EXTRACT TO READ -
--------

And so, until my life becomes less one-dimensional, and as the anniversary marking the start of its sixth year in the blogosphere approaches, I hereby declare Status Viatoris reborn, from this day forth, (temporarily at least) as a Mummy Blog – with occasional forays into Life in Italy, News Items That Make Me Fume, Cross Country Hacks on my High Horse, and Random Philosophical (and not so Philosophical) Ponderings, inspiration permitting…

Mummy Blogs are two a €uro cent, I know, but then so are Ex-Pat Tales from Abroad, so the competition for the hearts and minds of my dozen or so readers is unlikely to be any more fierce than I have been accustomed to up till now, and I am nothing if not primed and ready for the fight.

So primed and ready am I, that I am going to make the rash promise of producing at least one blog post a week from now on.

No matter how dull the content.

And I am aware that for many it will be considered really rather dull, but I find myself with no choice but to write about the things that absorb me, and my current Mummying experiences are both absorbing and entertaining me at least as much as any of my previous adventures.

So if there is anyone still out there, I very much hope you consider the thrills and spills of parenting a trilingual sproglet in Italy enough of a departure from bog-standard Mummy blogging to stick around for this new chapter in the life of Status Viatoris – being ‘on the way’/being in a state of pilgrimage.

Two girls on a journey...

Two girls, on a journey…

Just You Wait…

18/01/2015

status viatoris – being ‘on the way’/being in a state of pilgrimage

An attentive audience is always gratifying...

--------

EXERCISES -
1) According to the blog post, how often does the writer promise to publish a new post from now on?
2) Reproduce the part of the blog post between "Two girls on" and "is always gratifying...", inclusive.

RAW DATA -
--------

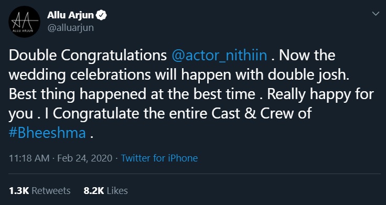Open the @alluarjun handle link

70,28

--------

WRITTEN RESPONSES -
1) At least one blog post a week.

2)
Two girls on a journey...

Two girls, on a journey…

Just You Wait…

18/01/2015

status viatoris – being ‘on the way’/being in a state of pilgrimage

An attentive audience is always gratifying...